▸ **Extrait de page**
Puis une vague de COVID est arrivée mettant sur pause toute initiative. Nous étions un cluster, 20 contaminations et 1 décès. Bien sûr, nous n'avions pas le matériel, les masques FFP2 et les surblouses. Mais cela est un autre sujet.
Arrive l'année 2021. Le psychiatre se met en grève tous les lundis. Il m'explique qu'une nouvelle loi favorise les nouveaux médecins dits "praticiens hospitaliers" et pénalise lourdement les anciens, leur faisant perdre plusieurs années d'ancienneté.
Puis le mercredi matin, en réunion d'équipe, il nous annonce deux choses :
- Une nouvelle loi sur l'isolement et la contention va empêcher une partie du travail. Notamment de protéger les patients fragiles qui devraient rester enfermés en chambre. Cette loi serait issue d'un lobby de l'église de scientologie...
- Après trois semaines de grèves infructueuses, le ministère de la santé reste sourd: le psychiatre a donc choisit de démissionner.
Le psychiatre démissionne.
Cette annonce me fait l'effet d'un coup de massue. Il me vient la métaphore suivante : comment fonctionne un orchestre sans chef d'orchestre?
Une dizaine de poste de psychiatre sont déjà vacants sur l'établissement. Les chances qu'un jeune émoulu arrive et veuille endosser la responsabilité de deux postes comme le faisait le psychiatre en place, sont infinitésimales. Surtout que notre service comporte un secteur fermé, dédié aux soins sans consentement.

▸ **Extraits de données**
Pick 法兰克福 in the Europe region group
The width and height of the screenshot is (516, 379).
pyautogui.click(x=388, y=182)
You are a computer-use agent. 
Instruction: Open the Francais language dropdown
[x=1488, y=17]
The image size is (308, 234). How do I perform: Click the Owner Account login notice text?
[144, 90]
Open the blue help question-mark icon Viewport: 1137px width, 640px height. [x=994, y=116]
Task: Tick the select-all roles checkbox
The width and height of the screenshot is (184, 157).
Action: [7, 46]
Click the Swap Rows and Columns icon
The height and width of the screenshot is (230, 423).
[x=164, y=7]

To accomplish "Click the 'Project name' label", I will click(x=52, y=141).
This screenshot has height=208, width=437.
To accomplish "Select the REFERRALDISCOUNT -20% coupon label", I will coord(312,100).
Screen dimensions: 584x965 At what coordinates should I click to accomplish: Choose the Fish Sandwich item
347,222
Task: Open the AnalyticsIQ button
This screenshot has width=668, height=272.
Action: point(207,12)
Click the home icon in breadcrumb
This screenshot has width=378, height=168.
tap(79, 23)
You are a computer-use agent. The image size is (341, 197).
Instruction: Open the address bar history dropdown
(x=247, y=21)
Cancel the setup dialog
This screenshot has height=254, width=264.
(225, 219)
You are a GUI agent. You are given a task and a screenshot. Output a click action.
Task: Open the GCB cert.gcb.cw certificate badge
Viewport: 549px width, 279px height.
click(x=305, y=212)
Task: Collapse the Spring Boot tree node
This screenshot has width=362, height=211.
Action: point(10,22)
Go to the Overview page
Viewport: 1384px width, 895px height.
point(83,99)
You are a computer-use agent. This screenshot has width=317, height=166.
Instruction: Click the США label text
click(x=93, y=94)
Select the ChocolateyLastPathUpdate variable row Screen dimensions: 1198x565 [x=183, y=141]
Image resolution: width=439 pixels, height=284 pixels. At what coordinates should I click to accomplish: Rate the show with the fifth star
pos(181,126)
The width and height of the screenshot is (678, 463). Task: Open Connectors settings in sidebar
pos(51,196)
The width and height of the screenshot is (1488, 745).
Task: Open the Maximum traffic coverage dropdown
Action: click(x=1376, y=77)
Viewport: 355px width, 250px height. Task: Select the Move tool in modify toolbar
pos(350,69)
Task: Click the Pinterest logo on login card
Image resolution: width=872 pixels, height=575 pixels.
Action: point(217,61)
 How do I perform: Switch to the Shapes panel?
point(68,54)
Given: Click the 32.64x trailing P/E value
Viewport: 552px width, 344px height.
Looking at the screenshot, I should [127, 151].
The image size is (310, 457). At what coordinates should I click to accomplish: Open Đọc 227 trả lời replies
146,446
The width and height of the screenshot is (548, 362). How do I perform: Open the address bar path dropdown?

▸ **Consigne de travail A**
Recopiez le passage de l'extrait de page allant de « - Après trois » jusqu'à « Le psychiatre démissionne. ».
▸ **Consigne de travail B**
Répondez aux questions suivantes d'après l'extrait de page.
(i) Combien de contaminations le cluster a-t-il comptées ?
(ii) Quel jour de la semaine le psychiatre fait-il grève en 2021 ?
(iii) Combien de postes de psychiatre sont déjà vacants sur l'établissement ?

▸ **Réponse rédigée A**
- Après trois semaines de grèves infructueuses, le ministère de la santé reste sourd: le psychiatre a donc choisit de démissionner.
Le psychiatre démissionne.

▸ **Réponse rédigée B**
(i) 20 contaminations.
(ii) Le lundi.
(iii) Une dizaine.